たより巻頭言「離者定会」 大柴 譲治

1996年の夏、私はフィラデルフィアにあるジーンズホスピタルという400床ほどのフレンズ派の病院で、チャプレンとして三ケ月働きながら臨床牧会訓練を受けました。そこでは、自分の感受性の貧しさや行動の定型的なパタ-ン、信仰の拠って立つところなどが厳しく問われました。とても貴重な体験であったと思います。英語にも苦しみました。しかしその訓練の中で、ス-パ-バイザ-であった Dann Ward 牧師からは、「あなたには牧師のハートがある」「ユーモアのセンスがある」など、心に残る温かい励ましの言葉をいくつももらいました。その中でも極めつけは、「ジョージはジョージを celebrate する必要がある」という言葉でした。私は自分自身を喜び祝う必要がある!この言葉と出会うことができただけでもアメリカに行った価値はあったと今は感じています。

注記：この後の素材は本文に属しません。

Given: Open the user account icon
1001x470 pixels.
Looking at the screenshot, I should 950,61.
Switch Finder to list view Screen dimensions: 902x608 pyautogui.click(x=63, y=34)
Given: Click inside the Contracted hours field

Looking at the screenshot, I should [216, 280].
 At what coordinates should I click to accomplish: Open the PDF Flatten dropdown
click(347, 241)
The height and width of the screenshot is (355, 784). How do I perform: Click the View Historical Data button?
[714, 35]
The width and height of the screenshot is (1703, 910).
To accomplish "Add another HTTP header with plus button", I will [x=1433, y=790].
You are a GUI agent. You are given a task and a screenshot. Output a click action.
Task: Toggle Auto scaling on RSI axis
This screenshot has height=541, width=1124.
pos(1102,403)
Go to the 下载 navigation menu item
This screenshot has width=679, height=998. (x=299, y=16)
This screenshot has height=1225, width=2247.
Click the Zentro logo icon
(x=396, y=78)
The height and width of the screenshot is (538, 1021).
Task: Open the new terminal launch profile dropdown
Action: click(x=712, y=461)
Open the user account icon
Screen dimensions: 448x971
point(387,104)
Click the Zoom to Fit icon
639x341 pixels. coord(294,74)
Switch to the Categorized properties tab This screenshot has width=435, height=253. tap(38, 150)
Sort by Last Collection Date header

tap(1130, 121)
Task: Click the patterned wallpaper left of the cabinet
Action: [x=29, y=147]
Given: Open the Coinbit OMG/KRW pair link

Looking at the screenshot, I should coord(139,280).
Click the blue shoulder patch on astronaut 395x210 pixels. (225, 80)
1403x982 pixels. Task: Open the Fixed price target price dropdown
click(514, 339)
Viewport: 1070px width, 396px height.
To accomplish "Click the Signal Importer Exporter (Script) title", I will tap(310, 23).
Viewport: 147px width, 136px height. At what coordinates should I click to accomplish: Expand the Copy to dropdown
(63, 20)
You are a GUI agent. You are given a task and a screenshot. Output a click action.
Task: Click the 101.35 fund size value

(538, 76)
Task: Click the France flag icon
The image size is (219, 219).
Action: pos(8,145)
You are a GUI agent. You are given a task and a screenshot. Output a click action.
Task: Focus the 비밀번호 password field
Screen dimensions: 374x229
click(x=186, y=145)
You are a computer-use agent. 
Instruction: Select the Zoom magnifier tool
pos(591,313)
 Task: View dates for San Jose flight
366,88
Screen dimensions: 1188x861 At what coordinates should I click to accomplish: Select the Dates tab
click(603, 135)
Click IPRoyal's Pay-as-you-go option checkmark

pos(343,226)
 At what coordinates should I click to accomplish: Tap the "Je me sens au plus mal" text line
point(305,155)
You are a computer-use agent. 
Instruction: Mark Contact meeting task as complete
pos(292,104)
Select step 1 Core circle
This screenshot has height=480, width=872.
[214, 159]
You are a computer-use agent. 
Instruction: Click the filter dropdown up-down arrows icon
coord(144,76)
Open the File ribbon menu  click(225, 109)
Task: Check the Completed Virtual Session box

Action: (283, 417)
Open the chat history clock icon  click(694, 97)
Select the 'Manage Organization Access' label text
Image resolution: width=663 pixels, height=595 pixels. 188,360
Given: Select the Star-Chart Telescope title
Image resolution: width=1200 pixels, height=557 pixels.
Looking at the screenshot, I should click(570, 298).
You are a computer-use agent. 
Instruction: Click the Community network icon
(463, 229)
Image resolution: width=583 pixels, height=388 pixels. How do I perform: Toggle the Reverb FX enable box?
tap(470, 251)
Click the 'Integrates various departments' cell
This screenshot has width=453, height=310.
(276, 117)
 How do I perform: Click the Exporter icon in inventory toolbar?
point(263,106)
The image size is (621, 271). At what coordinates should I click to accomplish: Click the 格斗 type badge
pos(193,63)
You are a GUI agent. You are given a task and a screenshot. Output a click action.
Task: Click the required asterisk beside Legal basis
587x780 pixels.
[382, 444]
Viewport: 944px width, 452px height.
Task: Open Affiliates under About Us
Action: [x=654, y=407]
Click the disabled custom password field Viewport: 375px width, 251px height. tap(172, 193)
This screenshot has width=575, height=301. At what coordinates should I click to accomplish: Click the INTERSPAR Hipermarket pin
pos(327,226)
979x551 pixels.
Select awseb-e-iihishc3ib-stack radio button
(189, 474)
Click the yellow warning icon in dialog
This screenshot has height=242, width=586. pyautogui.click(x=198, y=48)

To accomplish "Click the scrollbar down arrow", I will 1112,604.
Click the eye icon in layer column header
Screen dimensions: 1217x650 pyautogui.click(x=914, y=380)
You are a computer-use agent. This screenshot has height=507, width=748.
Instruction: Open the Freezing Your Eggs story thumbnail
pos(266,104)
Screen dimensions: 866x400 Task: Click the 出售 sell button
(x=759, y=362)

 人と人との出会いとは本当に面白く、奥が深いものだと思います。人生が旅であるとするならば、私たちは時の旅人です。当たり前のことなのですが、古い場所を捨てなければ新しい出会いというものは与えられてゆきません。9年間住み慣れた福山を去り、そして2年間を過ごしたフィラデルフィアを去り、親しくなった友と別れて日本に帰国し、今むさしので最初の冬を体験しています。「会者定離」と言いますが、いくつもの出会いがあり別れがありました。しかし別れがあるからこそ新しい出会いもあるのだと思います。その意味では、「離者定会」と言うこともできましょう。「行く先を知らないで旅立ったアブラハム」は、すべてを神に委ねて踏み出してゆきました。私たちもまた、別れと出会いのすべてを神さまに委ねて、新しい一年の歩みを踏み出してゆきたいと思います。お一人おひとりの歩みの上に祝福がありますように。自分が自分であるということを、主にあって喜び祝うことができますように。